Full English and French translations in `frontend/src/app/en/translation.json` and `fr/translation.json`. Language switcher in the header persists selection to localStorage.

## Evaluation Pipeline

### Task Flow

```mermaid
graph TD
    Submit[User submits ZIP] --> Unzip[Extract predictions.json]
    Unzip --> Validate[Validate task names & format]
    Validate --> Factory[task_factory creates Task objects]
    Factory --> Compute[Task.compute per task]
    Compute --> Dataset[Load ground truths from HF]
    Compute --> Metric[metric_factory selects metric]
    Metric --> Score[Compute score]
    Score --> Save[Save results JSON]
```

### Tasks (30 total)

Grouped by capability:

| Category | Tasks |
|----------|-------|
| Sentiment | allocine, mms |
| NLI | fracas, gqnli, lingnli, mnli-nineeleven-fr-mt, rte3-french, sickfr, xnli, daccord |
| QA | fquad, french_boolq, piaf |
| Paraphrase | paws_x, qfrblimp |
| Grammar | multiblimp, qfrcola |
| Similarity | sts22 |
| WSD | wsd |
| Quebec French | qfrcore, qfrcort |
| Coreference | wino_x_lm, wino_x_mt |
| Other | frcoe, timeline, lqle, qccp, qccy, qccr, piqafr, piqaqfr |

### Metrics

| Metric | Implementation | Used by |
|--------|---------------|---------|
| Accuracy | HuggingFace `evaluate` | Most classification tasks |
| Pearson | HuggingFace `evaluate` | sickfr, sts22 |
| FQuAD | Custom (F1 + Exact Match) | fquad, piaf |
| ExactMatch | Custom string comparison | wsd |
| F1 | HuggingFace `evaluate` | Classification variants |

## CI/CD Pipeline

```mermaid
graph TD
    Push[git push to main] --> F[Formatting\nblack --check]
    Push --> L[Linting\npylint src/ tests/]
    Push --> T[Tests\npytest]
    Push --> FB[Frontend Build\nnpm ci + lint + build]
    Push --> HF[HF Sync\nDeploy to Space]
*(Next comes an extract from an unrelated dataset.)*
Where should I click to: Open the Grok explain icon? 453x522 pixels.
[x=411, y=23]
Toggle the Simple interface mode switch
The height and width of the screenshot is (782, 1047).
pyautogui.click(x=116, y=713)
    F -->|Python 3.12| Pass
    L -->|Python 3.10-3.12| Pass
    T -->|Python 3.12\nHF_TOKEN required| Pass
    FB -->|Node 20| Pass
    HF -->|Orphan branch\nLFS for .jsonl/.pdf| Space[davebulaval/cole]
```

## Deployment

The HF Space deployment uses an orphan branch strategy to handle large `.jsonl` files in git history:

1. Checkout main with LFS
2. Create fresh orphan branch
3. Track `.jsonl` and `.pdf` with Git LFS
4. Remove CI/test files not needed in production
5. Force push to `davebulaval/cole` Space

The Space builds the Docker image and runs the container with nginx on port 7860.